TRUSU hosts AGM, special resolutions go unaddressed

TRUSU president Melissa Gordon responds to member questions at the AGM on Thursday, Jan. 28. (Tristan Davies/The Omega)

TRUSU president Melissa Gordon responds to member questions at the AGM on Thursday, Jan. 28. (Tristan Davies/The Omega)

TRUSU’s annual general meeting took place on Thursday, Jan. 28, giving students the opportunity to hear a summary of the union’s activities for the year.

Approximately 40 students attended the meeting.

Two special resolutions were on the agenda for the meeting but were not discussed or voted on because the meeting did not meet the quorum standards set out in TRUSU’s bylaws. The bylaws demand that 50 members or five per cent of TRUSU’s membership (whichever is smaller) be present for special resolutions to be voted on.

The first special resolution proposed that the union’s VP Finance position be renamed the VP Equity and have its responsibilities completely changed.

The second resolution proposed the removal of the Services Committee, which facilitates the UPASS and student health and dental plan, amongst other services, from TRUSU’s standing committees.

“There will have to be a conversation at the board level about whether we want to reintroduce those at a future general meeting. Moving forward, until the next general meeting, the plan will be to operate under the authority
we have from the membership, which is with a Services Committee and a VP Finance,” said TRUSU Executive Director Nathan Lane when asked if the resolutions would be reintroduced at a later date.

The bulk of the meeting was the board of directors fielding questions from members on the union’s annual report and budget.
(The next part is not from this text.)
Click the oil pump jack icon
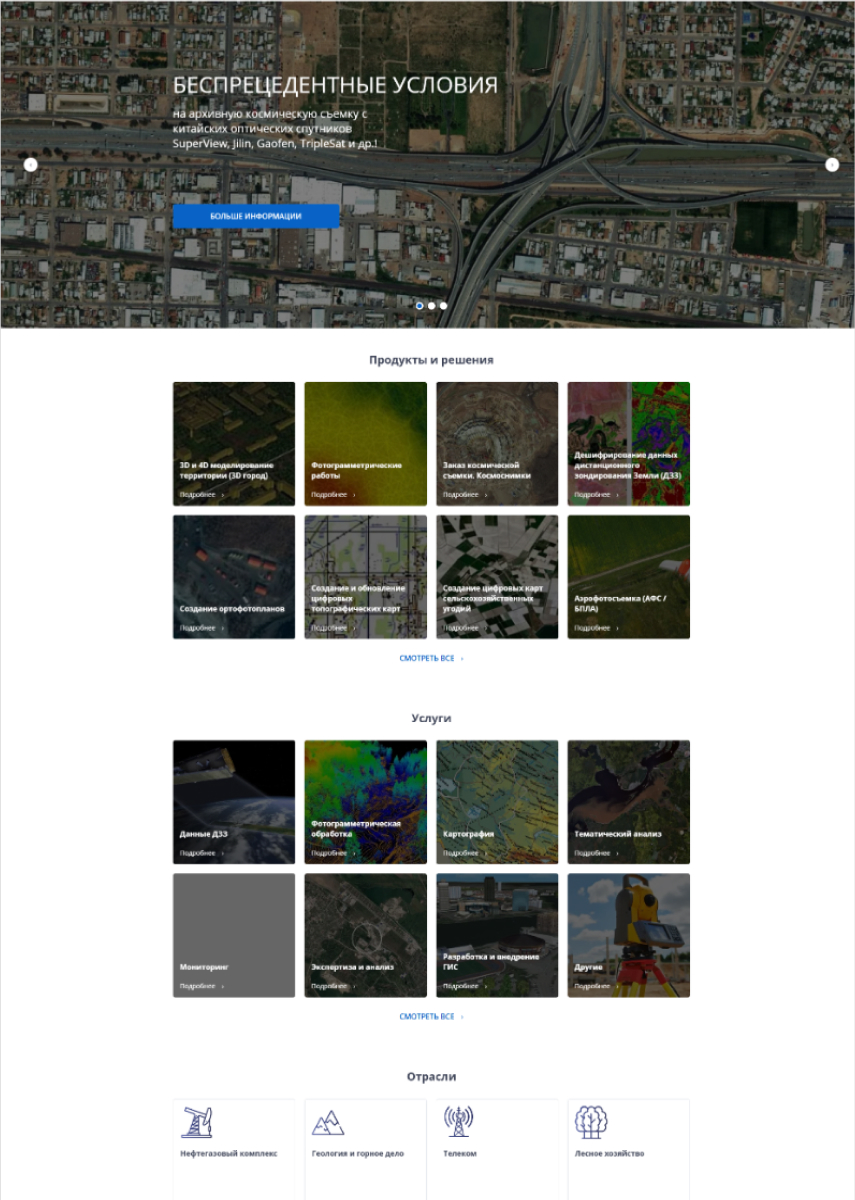The image size is (855, 1200). 196,1122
The annual report detailed TRUSU’s campaigns undertaken over the year, including the re-tooled menu at Common Grounds and the TRUSU EDU program which VP Finance Ryan Makar said has been suspended due to a lack of interest from students.

The report also said that TRUSU’s online services, which include buying and selling textbooks, organizing carpools and housing and putting students in touch with tutors, are being underutilized due to competition and a lack of awareness.
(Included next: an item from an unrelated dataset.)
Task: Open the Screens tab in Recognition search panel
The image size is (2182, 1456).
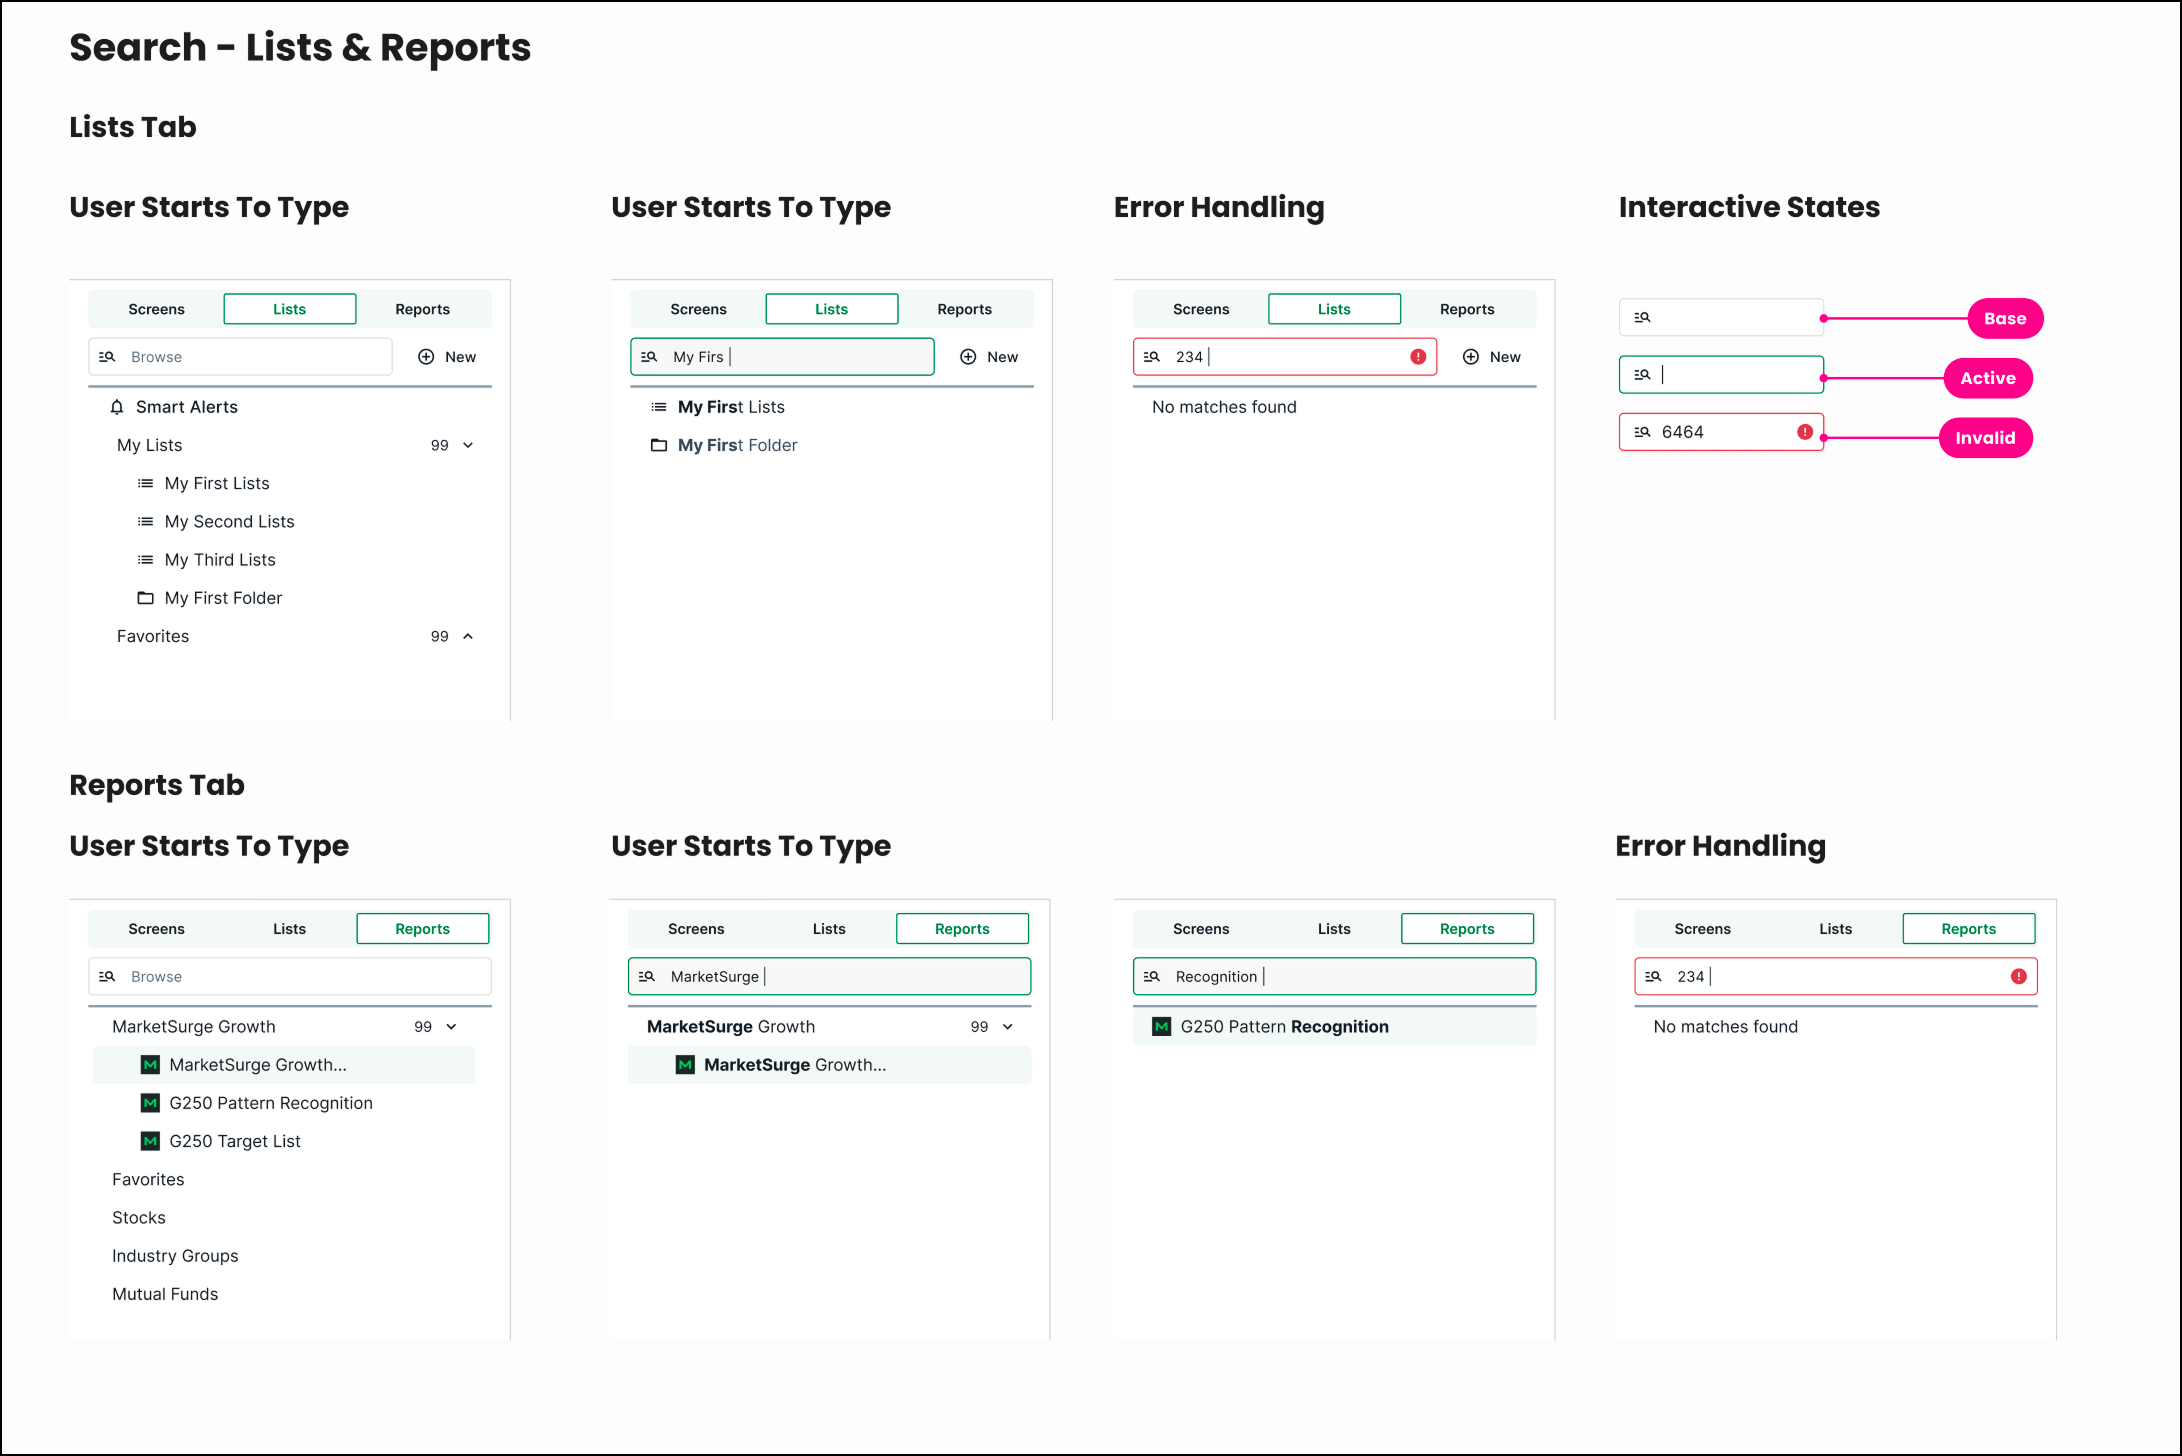Action: [x=1201, y=929]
For example, the TRUSU book exchange has 601 users compared to 3,816 members on the most popular Facebook page for buying and selling textbooks at TRU.
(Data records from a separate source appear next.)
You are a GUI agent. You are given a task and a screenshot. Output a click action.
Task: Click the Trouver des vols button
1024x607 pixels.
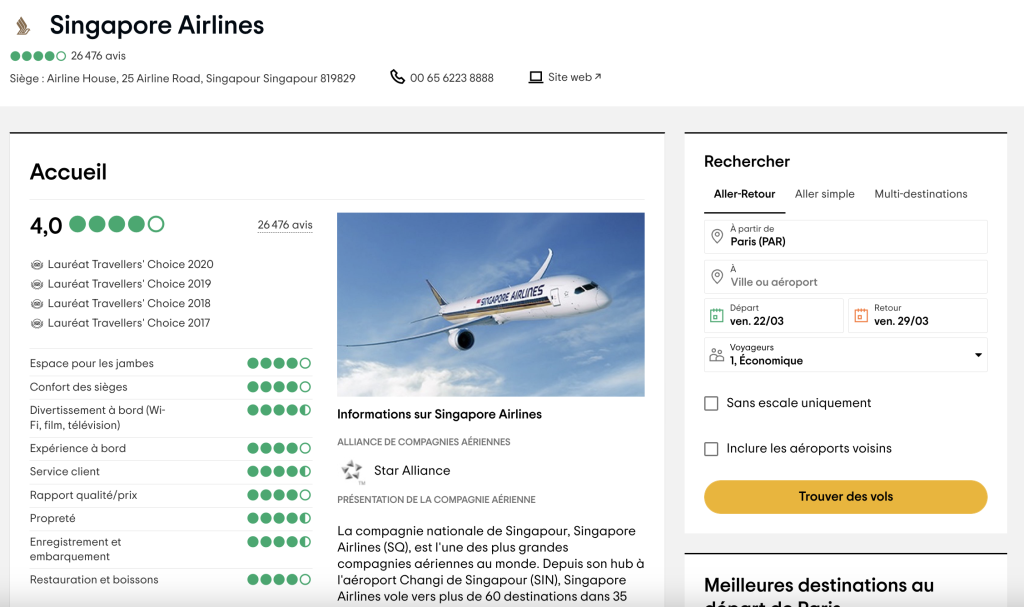[x=845, y=497]
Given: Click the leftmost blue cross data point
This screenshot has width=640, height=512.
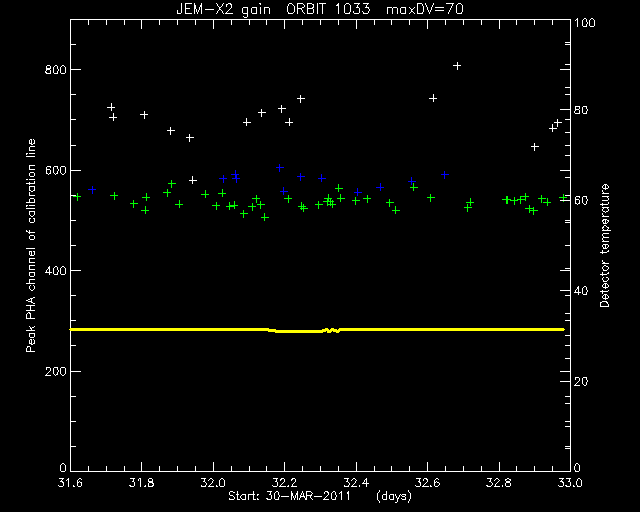Looking at the screenshot, I should pyautogui.click(x=92, y=189).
The Kamloops Blazers, who previously offered discounted tickets through TRUSU have withdrawn the partnership to offer discounted tickets directly to students. TRUSU has since formed a partnership with local Junior B hockey team the Kamloops Storm to replace the Blazers.

Some interesting trends presented in the budget included the rising cost of the speakers TRUSU brings to campus for their Common Voices Lecture Series and a total restructuring of the fund that TRUSU uses to grant funds to clubs and individual members.

TRUSU budgeted $40,000 for the lecture series this year, compared to $30,000 last year.

Some topics raised by student members attending the meeting were TRU’s policy on refunds for international student tuition and the new structure of the TRUSU grants system.